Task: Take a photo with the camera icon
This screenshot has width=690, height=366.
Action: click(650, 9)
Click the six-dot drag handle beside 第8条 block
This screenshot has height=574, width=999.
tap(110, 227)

+++++

After reading through the records, retype all of them exactly.

■ ANSWER BELOW ■
Task: Take a photo with the camera icon
This screenshot has width=690, height=366.
Action: click(650, 9)
Click the six-dot drag handle beside 第8条 block
This screenshot has height=574, width=999.
tap(110, 227)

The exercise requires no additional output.